Landing such a position is hard enough. They are not always openly advertised. All too frequently, senior management positions are political appointments, with any thought of an overseas appointment being headed off by anti-immigration rhetoric.
If you nevertheless receive a warm welcome, that warmth is unlikely to endure long. Chief executives are not employed to be everyone’s friend. They are paid to make difficult decisions, which frequently involve treading on a few toes. The more broken the institution, the more squashed toes there will be. In the developed world, university leaders are compensated (many would argue over-compensated) for the risks and stresses associated with taking difficult decisions. But those taking on the job in the developing world will probably experience a drop in real income.

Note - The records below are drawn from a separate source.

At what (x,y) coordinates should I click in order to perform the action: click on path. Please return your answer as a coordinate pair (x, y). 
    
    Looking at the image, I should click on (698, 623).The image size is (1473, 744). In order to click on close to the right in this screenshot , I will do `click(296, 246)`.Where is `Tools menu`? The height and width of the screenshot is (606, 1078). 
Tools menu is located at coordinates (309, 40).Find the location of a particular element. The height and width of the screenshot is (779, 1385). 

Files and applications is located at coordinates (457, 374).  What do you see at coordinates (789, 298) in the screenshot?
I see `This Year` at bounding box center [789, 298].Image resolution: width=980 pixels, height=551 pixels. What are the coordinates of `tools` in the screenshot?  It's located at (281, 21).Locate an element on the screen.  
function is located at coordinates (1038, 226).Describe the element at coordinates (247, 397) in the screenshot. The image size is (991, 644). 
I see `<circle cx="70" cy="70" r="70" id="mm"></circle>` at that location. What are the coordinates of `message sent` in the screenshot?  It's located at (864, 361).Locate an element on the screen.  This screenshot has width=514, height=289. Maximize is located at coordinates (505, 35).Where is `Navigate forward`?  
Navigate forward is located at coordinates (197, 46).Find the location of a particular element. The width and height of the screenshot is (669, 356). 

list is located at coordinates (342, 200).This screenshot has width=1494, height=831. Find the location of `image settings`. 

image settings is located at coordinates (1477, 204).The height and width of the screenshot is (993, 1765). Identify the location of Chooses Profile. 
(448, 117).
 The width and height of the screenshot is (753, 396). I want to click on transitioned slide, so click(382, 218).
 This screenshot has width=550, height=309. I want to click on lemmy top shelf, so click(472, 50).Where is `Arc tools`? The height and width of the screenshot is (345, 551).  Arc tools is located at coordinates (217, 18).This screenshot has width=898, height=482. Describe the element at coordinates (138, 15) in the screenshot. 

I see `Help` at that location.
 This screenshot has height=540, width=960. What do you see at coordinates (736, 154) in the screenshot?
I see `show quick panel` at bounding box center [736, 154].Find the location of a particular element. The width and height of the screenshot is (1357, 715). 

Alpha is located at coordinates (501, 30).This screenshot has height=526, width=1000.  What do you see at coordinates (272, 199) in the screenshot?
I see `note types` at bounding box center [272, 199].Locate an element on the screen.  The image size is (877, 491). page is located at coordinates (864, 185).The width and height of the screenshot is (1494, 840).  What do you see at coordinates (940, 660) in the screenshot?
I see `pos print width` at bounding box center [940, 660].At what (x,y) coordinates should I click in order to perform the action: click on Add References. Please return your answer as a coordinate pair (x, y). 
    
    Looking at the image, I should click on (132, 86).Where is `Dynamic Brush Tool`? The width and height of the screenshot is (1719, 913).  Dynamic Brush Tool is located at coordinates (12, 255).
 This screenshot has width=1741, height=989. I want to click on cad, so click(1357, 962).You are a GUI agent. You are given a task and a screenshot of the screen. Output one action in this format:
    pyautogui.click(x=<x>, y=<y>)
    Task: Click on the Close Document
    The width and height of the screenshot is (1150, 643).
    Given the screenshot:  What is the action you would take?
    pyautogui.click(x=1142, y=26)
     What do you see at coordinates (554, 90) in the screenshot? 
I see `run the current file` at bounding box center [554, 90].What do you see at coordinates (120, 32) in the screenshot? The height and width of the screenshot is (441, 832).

Fortunately, money is not everyone’s main motivator. But while dealing with corruption and incompetence will be appreciated by the majority, it is inevitable that those caught abusing their positions feel rather differently, and can retaliate. If these people are politically well connected and the legal system imperfect, it is unwise to overlook the threat they pose. Most expatriates working in developing countries do so under the protection of a larger organisation, typically a branch of government or charity. Those of us working in the 中国A片 sector generally do so as individuals. This is a high-risk game. Legal costs can be exorbitant and large debts can be accrued rapidly.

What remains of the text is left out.